Ein Anspruch auf die Krankenbehandlung nach § 27 Abs 1 S 1 Nr 1 SGB V besteht auch nicht aufgrund einer Ausnahme im Sinne des § 2 Abs 1a S 1 SGB V. Danach können Versicherte mit einer lebensbedrohlichen oder regelmäßig tödlichen Erkrankung oder mit einer zumindest wertungsmäßig vergleichbaren Erkrankung, für die eine allgemein anerkannte, dem medizinischen Standard entsprechende Leistung nicht zur Verfügung steht, auch eine von Absatz 1 Satz 3 abweichende Leistung beanspruchen, wenn eine nicht ganz entfernt liegende Aussicht auf Heilung oder auf eine spürbare positive Einwirkung auf den Krankheitsverlauf besteht. Dann würde die Krankenkasse vor Beginn der Behandlung auf Antrag eine Kostenübernahmeerklärung erteilen (§ 2 Abs 1a S 2 SGB V).

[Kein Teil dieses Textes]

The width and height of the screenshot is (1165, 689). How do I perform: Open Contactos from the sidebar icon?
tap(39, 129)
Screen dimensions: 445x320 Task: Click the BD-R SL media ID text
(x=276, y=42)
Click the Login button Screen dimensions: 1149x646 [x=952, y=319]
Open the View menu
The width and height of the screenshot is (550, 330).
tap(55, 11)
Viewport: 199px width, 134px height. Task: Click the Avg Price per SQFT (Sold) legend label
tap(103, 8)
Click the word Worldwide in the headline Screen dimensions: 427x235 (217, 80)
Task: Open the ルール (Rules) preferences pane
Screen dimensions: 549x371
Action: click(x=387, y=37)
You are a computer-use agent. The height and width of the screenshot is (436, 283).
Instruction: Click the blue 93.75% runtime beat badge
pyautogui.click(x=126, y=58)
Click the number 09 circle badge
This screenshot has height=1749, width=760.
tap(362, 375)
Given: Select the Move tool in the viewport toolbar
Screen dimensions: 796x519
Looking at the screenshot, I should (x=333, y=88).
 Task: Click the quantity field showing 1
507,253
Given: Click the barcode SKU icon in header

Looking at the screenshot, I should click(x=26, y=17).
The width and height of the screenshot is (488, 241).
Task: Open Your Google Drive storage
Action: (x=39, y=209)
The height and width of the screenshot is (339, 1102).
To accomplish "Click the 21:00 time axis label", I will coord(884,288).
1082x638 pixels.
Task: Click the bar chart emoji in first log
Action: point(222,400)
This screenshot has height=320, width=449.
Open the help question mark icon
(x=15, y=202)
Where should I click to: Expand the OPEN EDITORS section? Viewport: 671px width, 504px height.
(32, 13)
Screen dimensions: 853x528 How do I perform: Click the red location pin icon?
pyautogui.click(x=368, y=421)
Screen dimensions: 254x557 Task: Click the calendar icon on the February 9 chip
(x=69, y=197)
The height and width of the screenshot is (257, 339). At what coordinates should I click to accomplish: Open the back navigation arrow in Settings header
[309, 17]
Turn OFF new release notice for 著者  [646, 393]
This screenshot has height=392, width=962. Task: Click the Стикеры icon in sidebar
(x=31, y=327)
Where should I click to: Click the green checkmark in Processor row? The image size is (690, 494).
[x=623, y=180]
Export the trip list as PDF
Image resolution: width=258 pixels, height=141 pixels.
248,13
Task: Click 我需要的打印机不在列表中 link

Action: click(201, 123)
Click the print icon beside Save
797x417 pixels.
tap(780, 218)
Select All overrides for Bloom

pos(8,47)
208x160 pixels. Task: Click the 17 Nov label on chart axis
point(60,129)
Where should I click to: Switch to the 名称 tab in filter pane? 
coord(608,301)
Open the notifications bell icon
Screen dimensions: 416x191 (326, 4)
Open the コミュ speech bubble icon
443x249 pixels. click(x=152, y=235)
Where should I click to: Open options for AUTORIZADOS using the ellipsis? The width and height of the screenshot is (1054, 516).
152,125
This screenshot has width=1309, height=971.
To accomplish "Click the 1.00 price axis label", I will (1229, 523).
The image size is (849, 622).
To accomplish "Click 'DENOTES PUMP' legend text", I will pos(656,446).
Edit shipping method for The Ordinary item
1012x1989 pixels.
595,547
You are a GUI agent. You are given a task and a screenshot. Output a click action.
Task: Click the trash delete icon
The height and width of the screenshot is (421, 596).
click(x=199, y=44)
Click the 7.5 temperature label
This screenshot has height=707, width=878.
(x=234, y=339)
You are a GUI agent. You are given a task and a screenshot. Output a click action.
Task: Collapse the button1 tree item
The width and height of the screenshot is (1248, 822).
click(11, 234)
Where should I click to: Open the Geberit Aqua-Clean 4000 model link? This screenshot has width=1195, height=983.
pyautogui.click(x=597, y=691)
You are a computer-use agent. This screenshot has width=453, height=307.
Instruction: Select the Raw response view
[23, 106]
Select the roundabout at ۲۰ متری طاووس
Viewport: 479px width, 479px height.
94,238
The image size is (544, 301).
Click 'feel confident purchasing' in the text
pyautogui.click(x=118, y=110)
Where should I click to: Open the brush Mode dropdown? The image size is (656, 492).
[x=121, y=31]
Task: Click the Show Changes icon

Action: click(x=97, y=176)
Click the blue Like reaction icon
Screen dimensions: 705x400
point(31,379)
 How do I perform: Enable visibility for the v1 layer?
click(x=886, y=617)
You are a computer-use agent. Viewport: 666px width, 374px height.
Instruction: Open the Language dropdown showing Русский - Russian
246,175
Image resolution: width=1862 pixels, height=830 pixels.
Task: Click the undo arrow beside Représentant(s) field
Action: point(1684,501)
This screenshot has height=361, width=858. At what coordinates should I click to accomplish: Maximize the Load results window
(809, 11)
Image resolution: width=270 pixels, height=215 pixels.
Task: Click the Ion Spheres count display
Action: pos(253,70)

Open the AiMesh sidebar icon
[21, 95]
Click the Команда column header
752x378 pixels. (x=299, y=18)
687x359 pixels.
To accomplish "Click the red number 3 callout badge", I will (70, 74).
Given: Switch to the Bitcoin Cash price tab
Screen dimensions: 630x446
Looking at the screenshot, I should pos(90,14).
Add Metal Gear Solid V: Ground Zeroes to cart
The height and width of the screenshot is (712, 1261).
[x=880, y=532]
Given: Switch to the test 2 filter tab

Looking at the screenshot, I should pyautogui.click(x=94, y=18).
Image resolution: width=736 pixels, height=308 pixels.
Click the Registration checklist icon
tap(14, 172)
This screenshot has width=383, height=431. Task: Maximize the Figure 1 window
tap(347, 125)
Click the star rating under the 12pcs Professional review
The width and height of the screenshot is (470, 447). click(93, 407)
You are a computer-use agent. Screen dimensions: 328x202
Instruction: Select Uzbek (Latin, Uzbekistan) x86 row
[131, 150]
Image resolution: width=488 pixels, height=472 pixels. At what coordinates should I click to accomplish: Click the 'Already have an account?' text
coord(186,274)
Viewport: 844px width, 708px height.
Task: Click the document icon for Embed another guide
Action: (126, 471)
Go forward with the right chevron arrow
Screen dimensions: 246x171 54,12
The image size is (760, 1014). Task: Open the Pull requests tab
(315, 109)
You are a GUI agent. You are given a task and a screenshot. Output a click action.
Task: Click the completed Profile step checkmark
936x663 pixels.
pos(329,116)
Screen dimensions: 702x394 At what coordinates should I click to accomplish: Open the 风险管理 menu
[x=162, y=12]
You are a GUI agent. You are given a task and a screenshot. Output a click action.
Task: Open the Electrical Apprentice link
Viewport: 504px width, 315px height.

Weder vulvovaginale Athropie noch die daraus resultierende Kolpitis, Vulvaritis oder Dyspareunie sind lebensbedrohliche Krankheiten, oder solche, die regelmäßig tödlich verlaufen. Ein Mammakarzinom kann zwar potentiell tödlich sein, abgesehen davon, dass die Klägerin nicht (mehr) akut erkrankt ist, dient die Laserbehandlung jedoch nicht der Krebsbehandlung. Es handelt sich bei den geltend gemachten Beschwerden auch nicht um wertungsmäßig mit einer lebensbedrohlichen oder regelmäßig tödlichen Krankheit vergleichbare Erkrankungen. Mit diesem Kriterium ist eine strengere Voraussetzung umschrieben, als sie etwa mit dem Erfordernis einer „schwerwiegenden“ Erkrankung für die Eröffnung des sog Off-Label-Use formuliert ist (BSG, Urteil vom 16. Dezember 2008 – B 1 KR 11/08 R –, SozR 4-2500 § 13 Nr 19, Rn. 15; zu den Kriterien des Off-Label-Use siehe BSG, Urteil vom 19. März 2002 – B 1 KR 37/00 R –, BSGE 89, 184-192, SozR 3-2500 § 31 Nr 8). Sie wird beispielsweise angenommen bei einem wahrscheinlich drohenden Verlust eines wichtigen Sinnesorganes oder einer herausgehobenen körperlichen Funktion innerhalb eines kürzeren überschaubaren Zeitraums (BSG vom 16. Dezember 2008 - B 1 KN 3/07 KR R; LSG Baden-Württemberg vom 5. November 2019 - L 11 KR 3947/18). Einen solchen Schweregrad erreichen die vulvovaginale Atrophie und ihre Auswirkungen ersichtlich nicht. Damit kommt es nicht darauf an, wie die Heilungschancen der Behandlung in Bezug auf den Zustand der Klägerin zu bewerten sind und auch nicht darauf, ob andere Behandlungsmethoden zur Verfügung stehen. Insbesondere kann für das Vorliegen der Voraussetzungen auch dahinstehen, welche konkreten Ursachen die Beschwerden der Klägerin haben. Den Leidensdruck der Klägerin vermag dies ebenso wenig zu determinieren, wie diesseits eine Entscheidung über die politische Dimension und Relation einzelner Leistungen der GKV zueinander getroffen werden kann.
Ein Verstoß gegen den Gleichheitsgrundsatz im Sinne einer Altersdiskriminierung scheidet bereits deshalb aus, weil auch jüngere Menschen keinen Anspruch auf die nicht zugelassene Lasertherapie haben. Eine Ungleichbehandlung liegt damit nicht vor.
Die Kostenentscheidung folgt aus § 193 SGG und entspricht dem Ausgang des Verfahrens.
Ein gesetzlicher Grund zur Zulassung der Revision ist nicht gegeben (§ 160 Abs 2 SGG).